▶ [QUESTIONS ON THE MATERIAL]
- A) Answer the following questions from the spaCy discussion, one answer per line, each marked to match its question:
(i) Which fragment is given as the example to be changed, and what should it become?
(ii) What tool does the reply say the rules will likely use?
(iii) Which large language model does the reply mention wanting to try?
- B) List every phrase that appears in quotation marks in the spaCy discussion.
- C) Write the next part of the spaCy discussion, starting after its last sentence.

For example, I would like to use the POS and DEP information to change fragments like "large and medium banks" to "large banks and medium banks" so that I can annotate each of "large banks" and "medium banks" with separate sets of NE or custom tags.
It's funny that you mention this, because I've been optimistic about that idea for quite some time. I can't promise a specific date for when we'll ship it, but I want to provide an option for this in spaCy, probably some time this year. It will involve writing rules on top of the dependency parse, likely using the dependency matcher. Currently I don't have a specific set of rules for you, or I would have shipped it already.
One thing I've always wanted to try is using a large language model like GPT-3 for this. It seems like a good case for using prompts, because I think the model would find it easy to learn the input/output pairs you want. I haven't tried this though.

▶ [SOURCE DATA]
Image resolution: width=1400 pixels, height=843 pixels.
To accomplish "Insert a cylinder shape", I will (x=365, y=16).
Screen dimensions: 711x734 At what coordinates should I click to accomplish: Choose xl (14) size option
==
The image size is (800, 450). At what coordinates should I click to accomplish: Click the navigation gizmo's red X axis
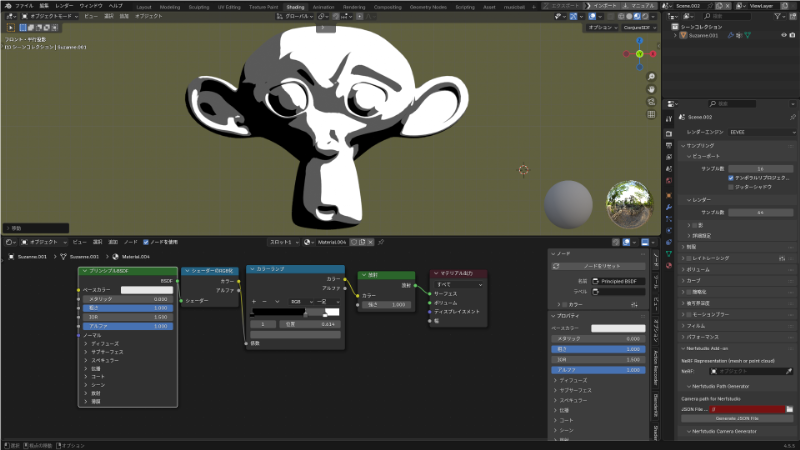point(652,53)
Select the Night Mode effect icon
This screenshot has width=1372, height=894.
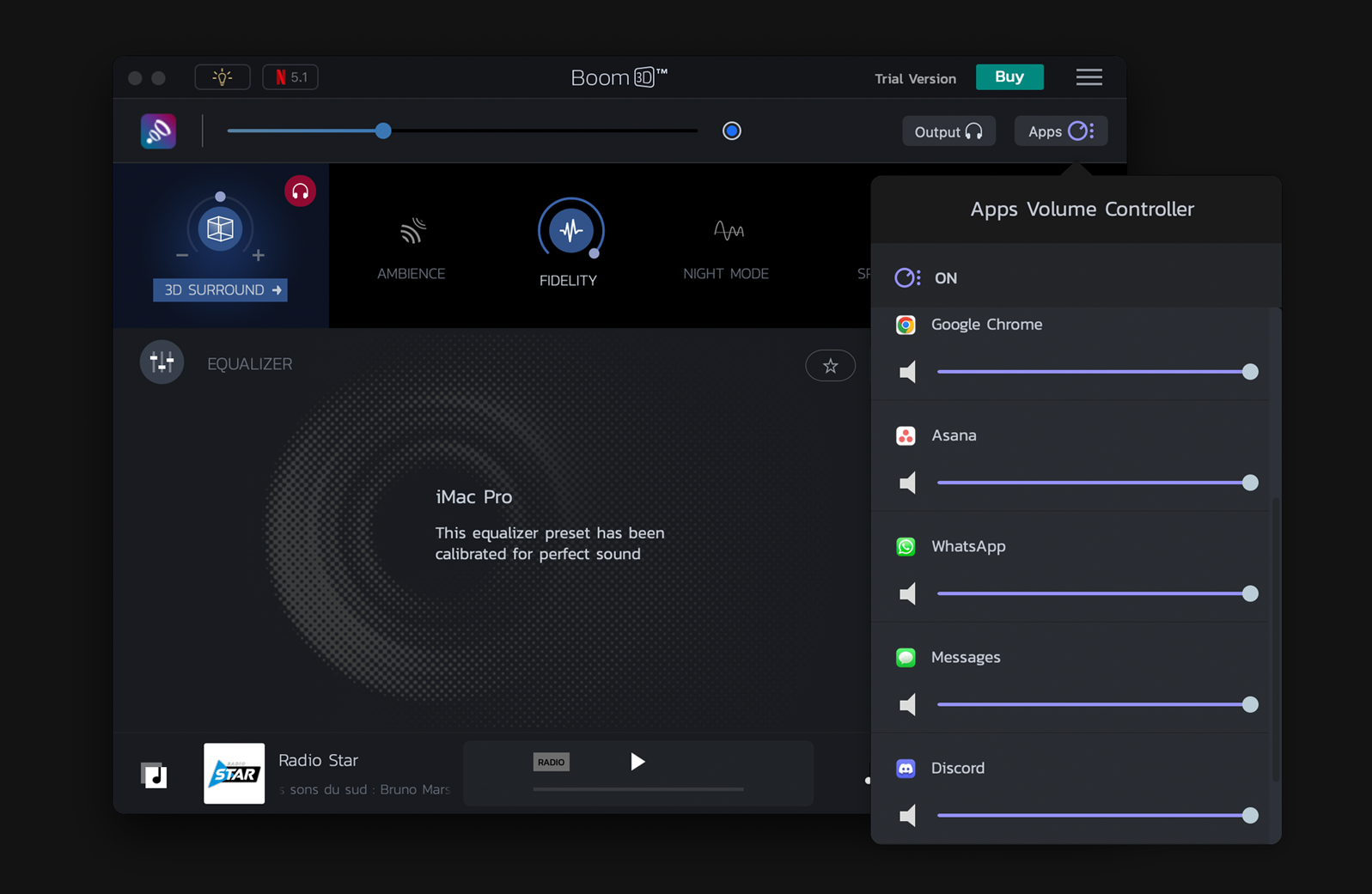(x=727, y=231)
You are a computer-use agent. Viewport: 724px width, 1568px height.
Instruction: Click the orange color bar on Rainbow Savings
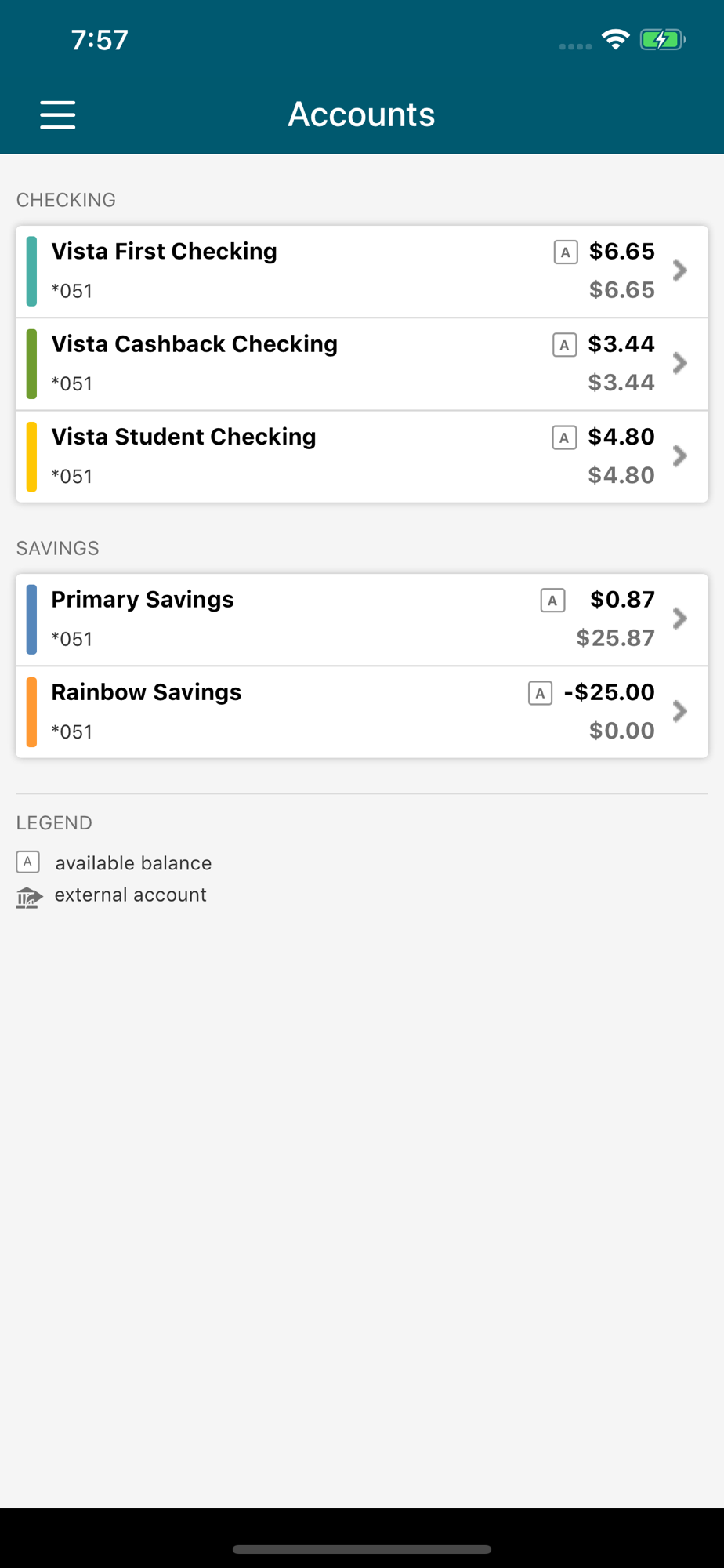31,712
---
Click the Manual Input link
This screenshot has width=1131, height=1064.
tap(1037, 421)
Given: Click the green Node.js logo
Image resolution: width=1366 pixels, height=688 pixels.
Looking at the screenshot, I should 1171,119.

▶ [RESULTS OF THE TASKS]
- A)
(i) "large and medium banks" should become "large banks and medium banks".
(ii) The dependency matcher.
(iii) GPT-3.

- B)
"large and medium banks"
"large banks and medium banks"
"large banks"
"medium banks"

- C)
In general I think the processing pipeline you want is something like this:
def correct_text(doc: Doc) -> str:
def parse_corrected(nlp: spacy.Language, messy_texts: Iterable[str]) -> Iterable[Doc]:
messy_docs = nlp.pipe(messy_texts)
# You probably want to save these out and look at them
corrected_texts = (correct_text(doc) for doc in messy_texts)
corrected_docs = nlp.pipe(corrected_texts)
yield from corrected_docs
So the hard part is the
correct_text function. I'd like to have more about this in spaCy, but we don't yet.